YOUR INSTRUCTIONS >> Reproduce the part of the entries below that opens with the line containing "Where should I" and runs through the end of the entries, both ends included. Leave the pictures out of your answer.

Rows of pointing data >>
★ ★ ★
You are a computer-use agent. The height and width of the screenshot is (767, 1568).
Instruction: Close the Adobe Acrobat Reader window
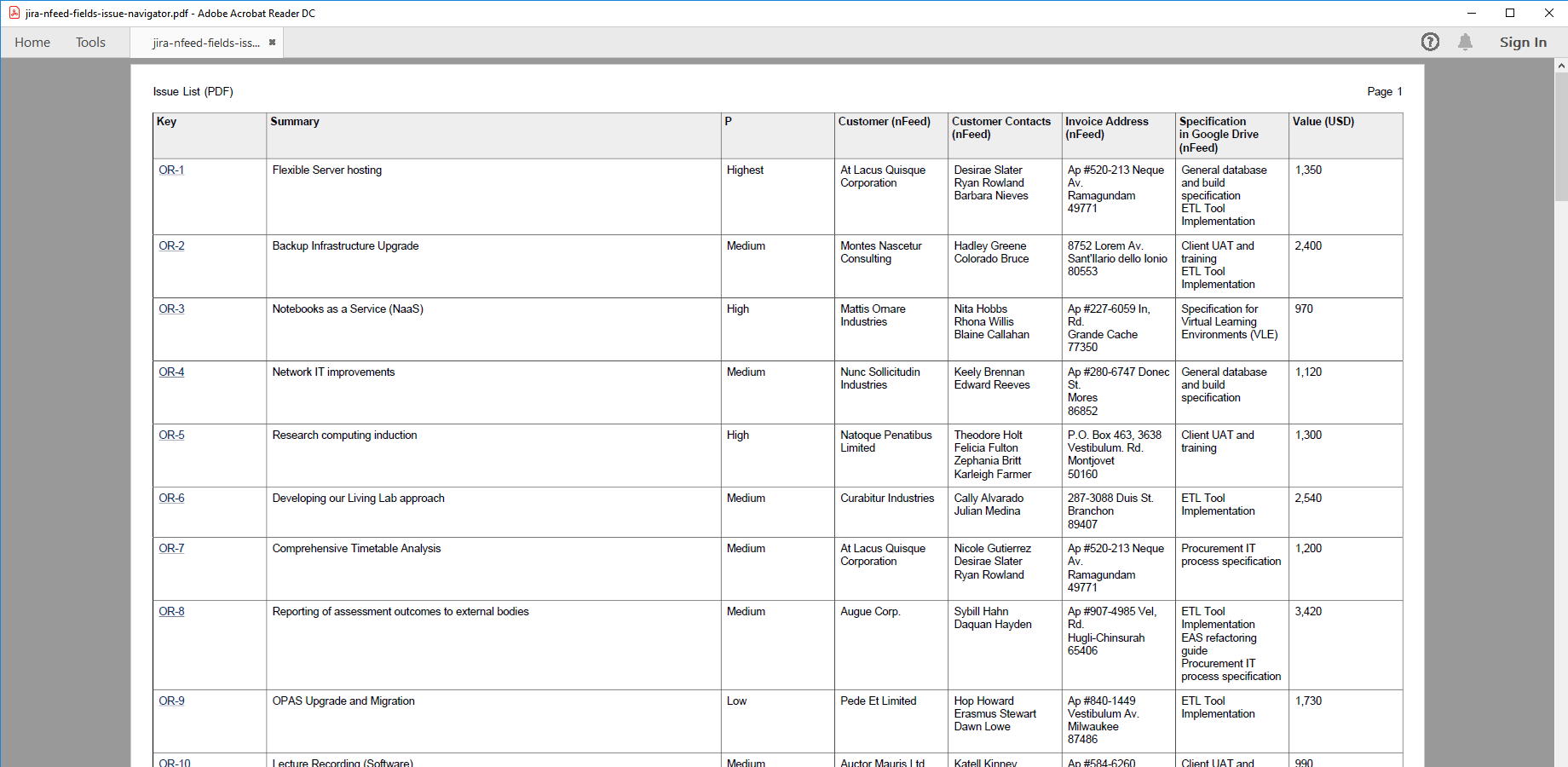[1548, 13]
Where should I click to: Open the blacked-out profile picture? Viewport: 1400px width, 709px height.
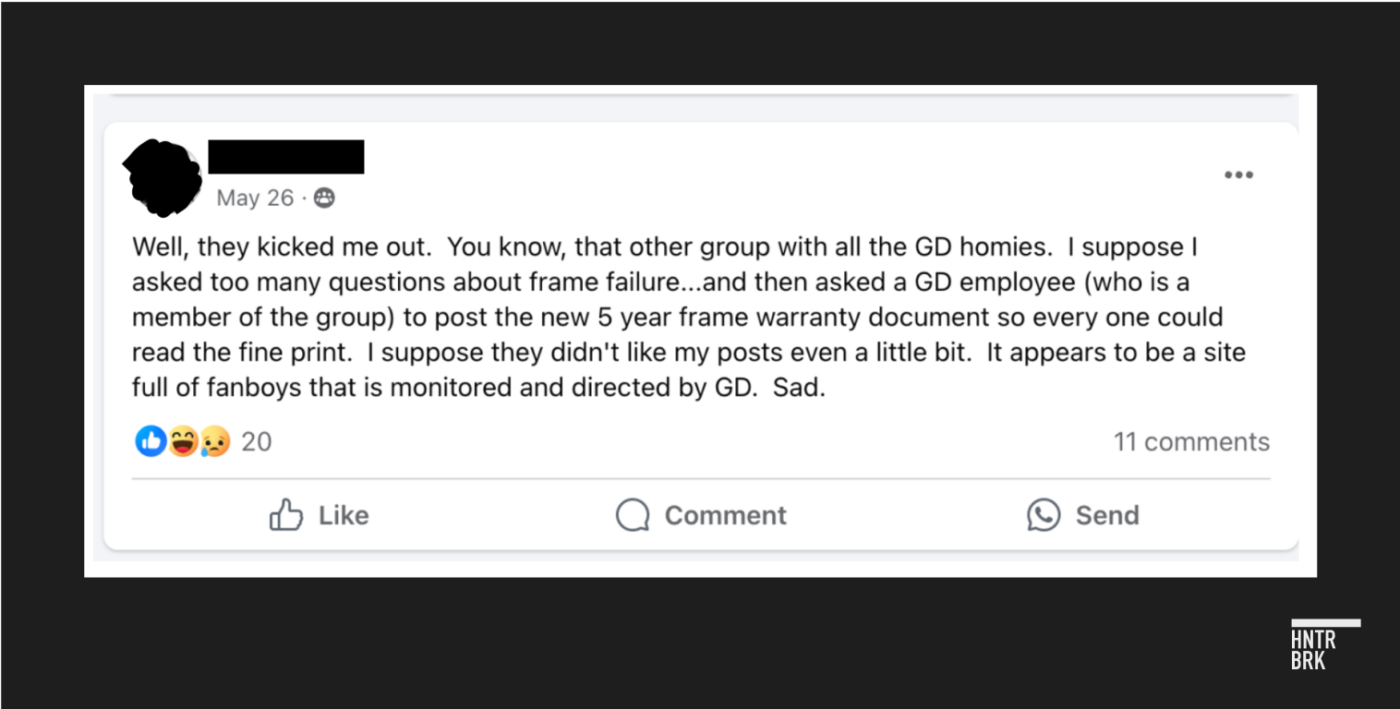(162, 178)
★ ★ ★
WRITTEN ANSWER >>
Where should I click to: Open the blacked-out profile picture? Viewport: 1400px width, 709px height.
(162, 178)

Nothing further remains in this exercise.